Consigna
Copia al pie de la letra el pasaje del texto sobre la Carta Democrática Interamericana que comienza en "El 11 de septiembre" y termina en "de las inestabilidades.".

Fragmento del documento
=======

Julio I. [email protected]
La democracia es caracterizada por reglas fundamentales, como la oportunidad equitativa de competir en el marco institucional y que los llamados a elegir, tengan alternativas para escoger, para lo cual son indispensables garantías de libertad de expresión, de asociación, y de tomar decisiones.
El 11 de septiembre 2001, en Lima, Perú, la asamblea de la Organización de Estados Americanos aprobó la Carta Democrática Interamericana, reconociendo que la democracia representativa era indispensable para la estabilidad y el desarrollo de la región, como parte de sus propósitos para consolidar la democracia.
Pero la OEA no estableció para mayor credibilidad, ni condiciones, ni definición de democracia representativa, porque lo que hizo una vez más, fue pronunciarse a medias, dejando lagunas que convierten al sistema en simple observador de las inestabilidades.
La Carta como reacción al autogolpe de Fujimori en Perú en 1992, cuando disolvió el Congreso y el Poder Judicial, fue propuesta y aprobada hasta el 2001, cuando éste ya había abandonado Perú, después de hacer lo que le dio la gana.
Existen dudas sobre la sinceridad de los miembros de la OEA, los gobiernos, al aprobar resoluciones que no pasan de ser declaraciones de principios sin contenidos, pues ningún gobierno aprobará nada que en el futuro podría afectar a los gobernantes.

=======

Los datos
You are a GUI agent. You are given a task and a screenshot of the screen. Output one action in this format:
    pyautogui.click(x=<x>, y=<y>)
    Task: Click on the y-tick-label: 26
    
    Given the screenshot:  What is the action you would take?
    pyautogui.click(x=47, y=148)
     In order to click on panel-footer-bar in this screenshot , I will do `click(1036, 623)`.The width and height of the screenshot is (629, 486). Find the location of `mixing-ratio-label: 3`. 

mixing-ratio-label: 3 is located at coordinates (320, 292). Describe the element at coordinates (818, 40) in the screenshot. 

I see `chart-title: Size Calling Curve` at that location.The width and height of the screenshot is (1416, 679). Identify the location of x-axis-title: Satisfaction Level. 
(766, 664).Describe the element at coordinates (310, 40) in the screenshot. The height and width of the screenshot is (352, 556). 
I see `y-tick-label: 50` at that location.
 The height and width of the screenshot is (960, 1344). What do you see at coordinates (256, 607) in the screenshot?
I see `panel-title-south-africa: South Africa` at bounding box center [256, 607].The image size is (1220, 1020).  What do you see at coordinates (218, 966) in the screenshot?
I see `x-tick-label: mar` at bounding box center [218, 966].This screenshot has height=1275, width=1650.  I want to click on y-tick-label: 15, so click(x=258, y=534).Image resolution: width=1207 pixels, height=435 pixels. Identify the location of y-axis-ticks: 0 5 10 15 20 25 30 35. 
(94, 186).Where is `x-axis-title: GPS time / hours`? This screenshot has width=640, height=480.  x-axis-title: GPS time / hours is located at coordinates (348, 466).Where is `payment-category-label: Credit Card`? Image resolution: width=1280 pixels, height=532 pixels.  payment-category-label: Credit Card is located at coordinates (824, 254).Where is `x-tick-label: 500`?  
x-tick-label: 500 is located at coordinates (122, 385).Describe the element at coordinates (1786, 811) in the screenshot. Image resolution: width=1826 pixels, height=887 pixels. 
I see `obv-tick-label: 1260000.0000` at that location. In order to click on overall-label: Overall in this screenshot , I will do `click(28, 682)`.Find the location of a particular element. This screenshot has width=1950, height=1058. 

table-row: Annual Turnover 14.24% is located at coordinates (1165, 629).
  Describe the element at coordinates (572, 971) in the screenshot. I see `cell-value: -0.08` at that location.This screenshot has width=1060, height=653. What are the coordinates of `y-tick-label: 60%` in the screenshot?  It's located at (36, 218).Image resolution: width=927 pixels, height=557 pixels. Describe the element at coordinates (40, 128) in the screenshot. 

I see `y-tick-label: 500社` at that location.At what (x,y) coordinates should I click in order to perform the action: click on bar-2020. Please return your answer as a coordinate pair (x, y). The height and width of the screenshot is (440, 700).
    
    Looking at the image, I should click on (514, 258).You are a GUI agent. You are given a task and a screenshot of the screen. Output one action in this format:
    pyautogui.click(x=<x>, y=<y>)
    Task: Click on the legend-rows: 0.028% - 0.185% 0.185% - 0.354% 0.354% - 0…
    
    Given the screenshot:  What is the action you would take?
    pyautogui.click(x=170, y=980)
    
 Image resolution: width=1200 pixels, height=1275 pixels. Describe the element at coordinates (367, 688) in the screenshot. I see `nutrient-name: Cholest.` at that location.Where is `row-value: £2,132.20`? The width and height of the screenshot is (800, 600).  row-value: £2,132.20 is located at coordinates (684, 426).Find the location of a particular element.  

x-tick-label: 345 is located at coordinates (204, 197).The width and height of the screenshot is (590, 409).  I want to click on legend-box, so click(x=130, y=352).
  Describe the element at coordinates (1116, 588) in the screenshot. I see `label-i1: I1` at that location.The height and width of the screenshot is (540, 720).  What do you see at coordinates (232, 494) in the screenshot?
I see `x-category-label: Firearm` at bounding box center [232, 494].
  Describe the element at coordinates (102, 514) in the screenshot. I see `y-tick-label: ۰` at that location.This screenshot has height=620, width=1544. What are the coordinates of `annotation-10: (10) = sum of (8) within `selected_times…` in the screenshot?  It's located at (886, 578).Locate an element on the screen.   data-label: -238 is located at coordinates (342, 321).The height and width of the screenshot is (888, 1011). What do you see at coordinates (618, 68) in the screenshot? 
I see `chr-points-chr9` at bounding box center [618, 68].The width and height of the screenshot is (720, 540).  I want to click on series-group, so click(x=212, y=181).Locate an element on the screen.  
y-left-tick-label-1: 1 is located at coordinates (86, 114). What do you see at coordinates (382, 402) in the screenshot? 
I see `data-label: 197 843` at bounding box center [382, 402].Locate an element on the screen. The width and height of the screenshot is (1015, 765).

=======

Respuesta
El 11 de septiembre 2001, en Lima, Perú, la asamblea de la Organización de Estados Americanos aprobó la Carta Democrática Interamericana, reconociendo que la democracia representativa era indispensable para la estabilidad y el desarrollo de la región, como parte de sus propósitos para consolidar la democracia.
Pero la OEA no estableció para mayor credibilidad, ni condiciones, ni definición de democracia representativa, porque lo que hizo una vez más, fue pronunciarse a medias, dejando lagunas que convierten al sistema en simple observador de las inestabilidades.